Needless to say, paying the even higher prices demanded for electric vehicles is out of the question. That’s a major consideration in light of the federal government’s newest effort to make Americans stop driving gas-powered vehicles. The Environmental Protection Agency on Wednesday announced new auto emissions standards intended to push Americans toward meeting the Biden administration’s goal of having more than two-thirds of all new car sales come from electric or hybrid vehicles. It isn’t going to happen. In announcing the new standards, which steadily become more strict from 2027 to 2032, EPA Administrator Michael Regan told reporters the administration is confident they will help the country meet President Joe Biden’s goal of having at last 56% of all new car sales consist of electric vehicles and at least 13% more from plug-in hybrids or other partially electric cars by 2032, while reducing new gas-powered vehicle emissions drastically at the same time.
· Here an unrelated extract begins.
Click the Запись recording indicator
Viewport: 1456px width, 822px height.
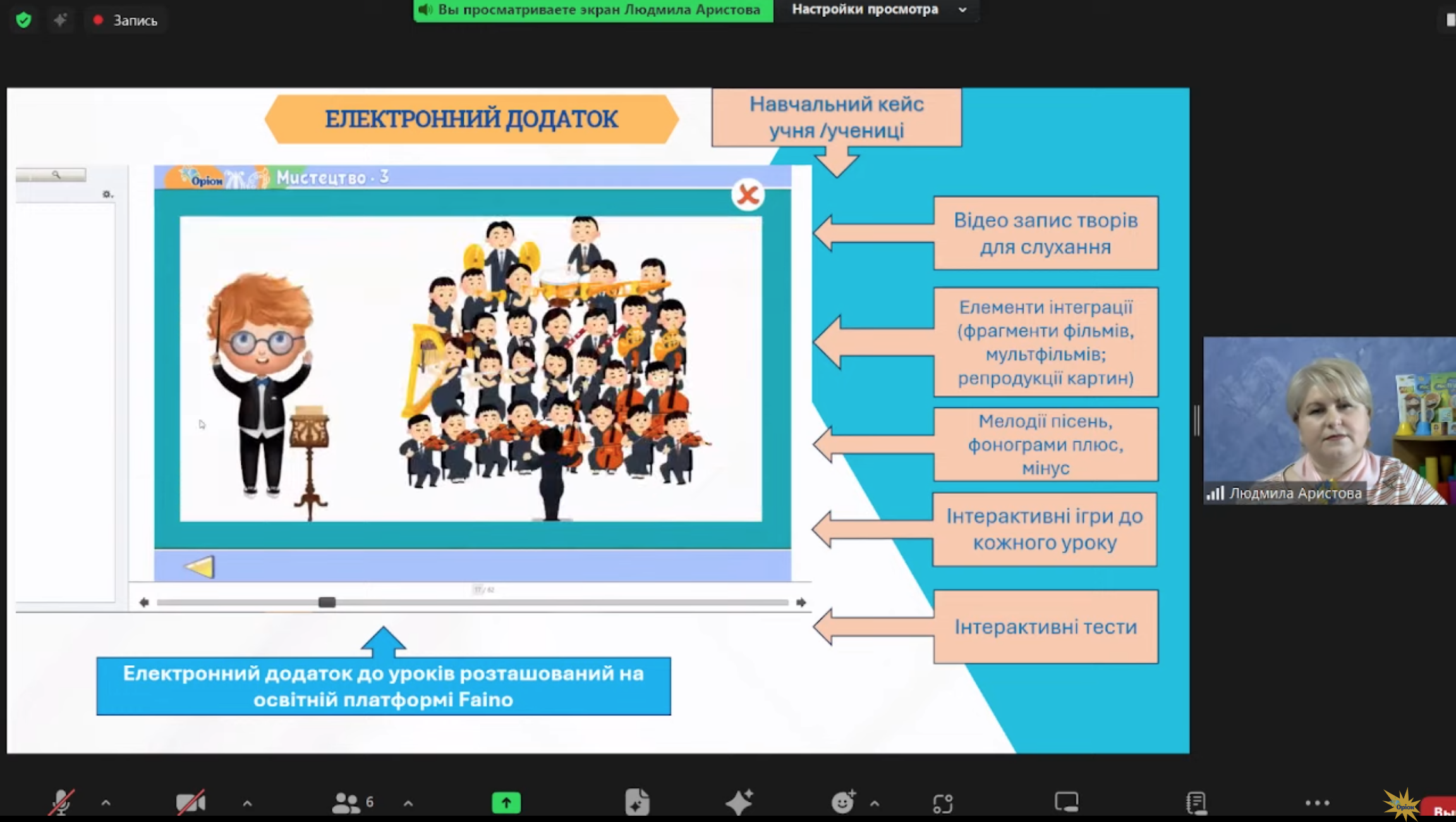coord(125,20)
Roughly 14 million new cars are sold in the United States every year, and last year’s record year for electric car sales amounted to just 7.6% of the market, up from 5.8% in 2022.
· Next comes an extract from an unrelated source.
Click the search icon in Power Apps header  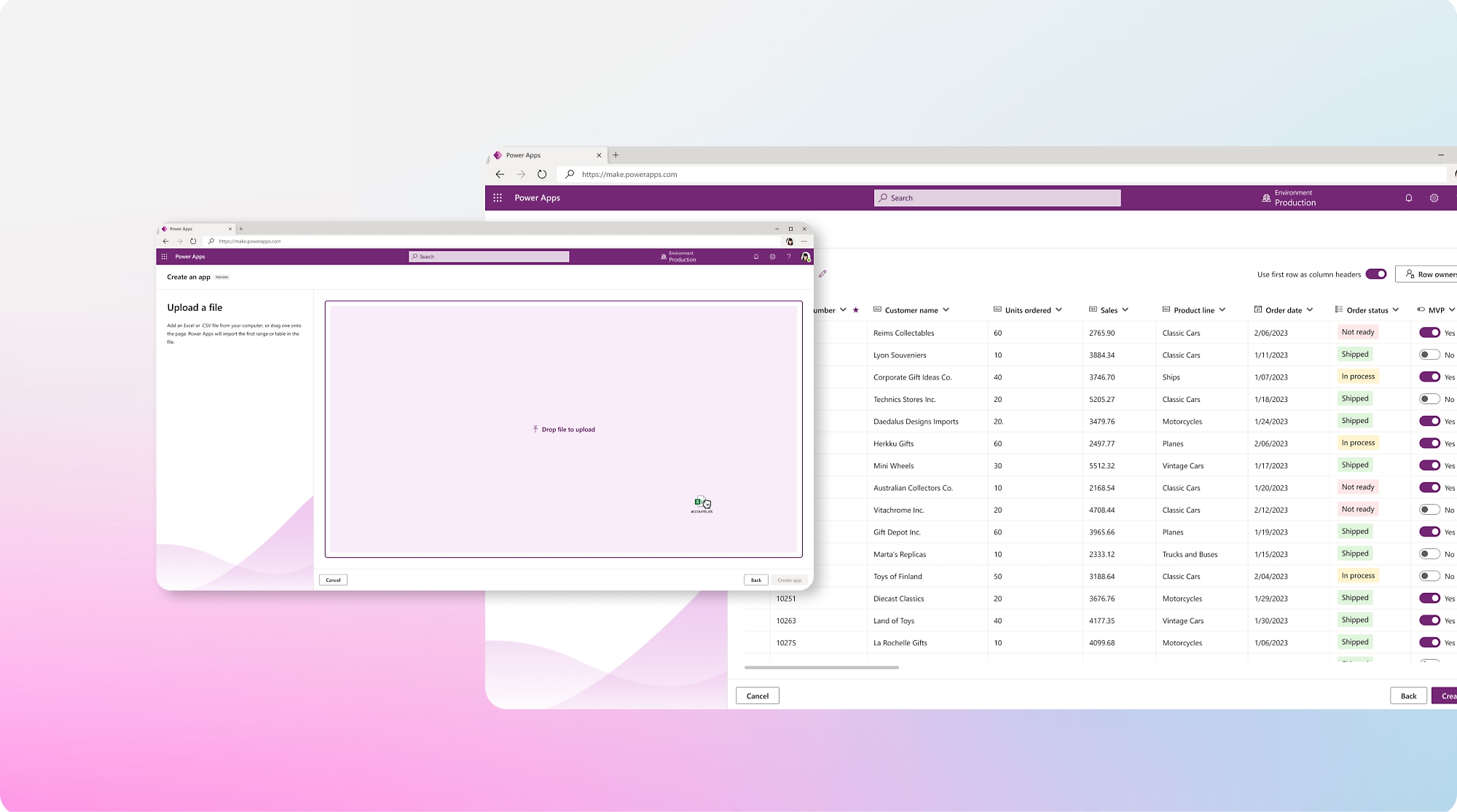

Can automakers even produce 10 times as many electric vehicles per year within the next eight years? Are they willing to do so, knowing that even if they make them, the government can’t force so many people to buy them?

Jenna Harris unplugs her Tesla all electric vehicle from a quick charging station near the McAllen Convention Center on Wednesday, March 17, 2021, in McAllen. (Joel Martinez | [email protected])
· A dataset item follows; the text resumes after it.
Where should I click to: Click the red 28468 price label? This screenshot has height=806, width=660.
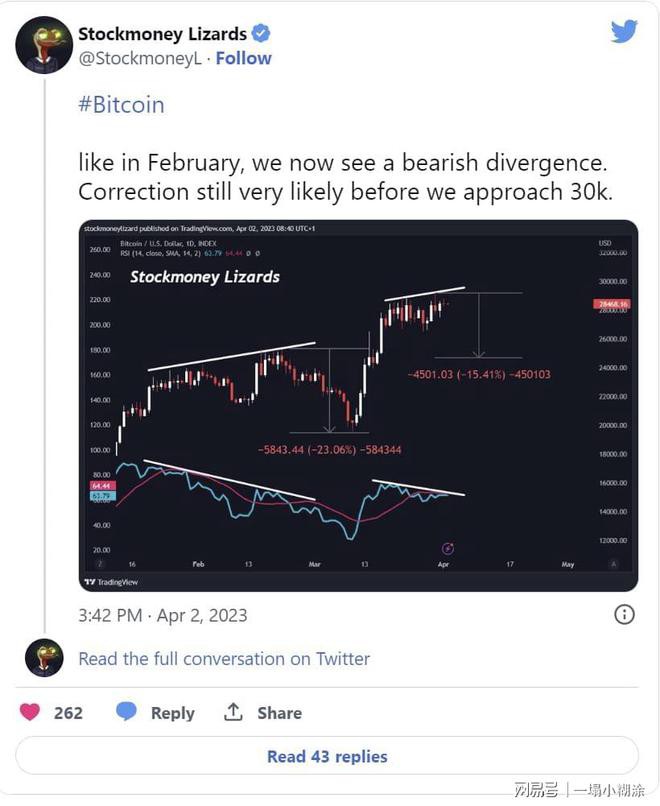[612, 303]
Can enough public charging stations be established across the country to accommodate that many electric vehicles within eight years? Land acquisition alone for such facilities will be a major challenge.

Moreover, can we be confident that Texas’ weak energy infrastructure will be able to handle the added demand for electricity?

Chances are, the new restrictions, instead of inspiring more EV sales, might price more Americans out of the new-car market, especially in places like the Valley. We might see more people deciding to buy used vehicles instead of new ones, or holding on to their old vehicles longer. This could actually increase the number of older, less fuel-efficient vehicles on our roads — a result that’s the opposite of what the government is trying to impose.

Electric vehicles are a growing segment of the auto industry; many people want them. But as with most other new technologies, we can’t expect millions of people to run to buy them, even if the government says they have to. In addition to prices that are prohibitive for much of the market, many people would rather wait until the vehicles have built a track record for operating costs, reliability and range.

Just like the current automotive market, the real proving ground for electric and hybrid vehicles will not come from the president’s pen or EPA rulebook. We’ll have to see what happens when these vehicles start showing up at our used-car lots.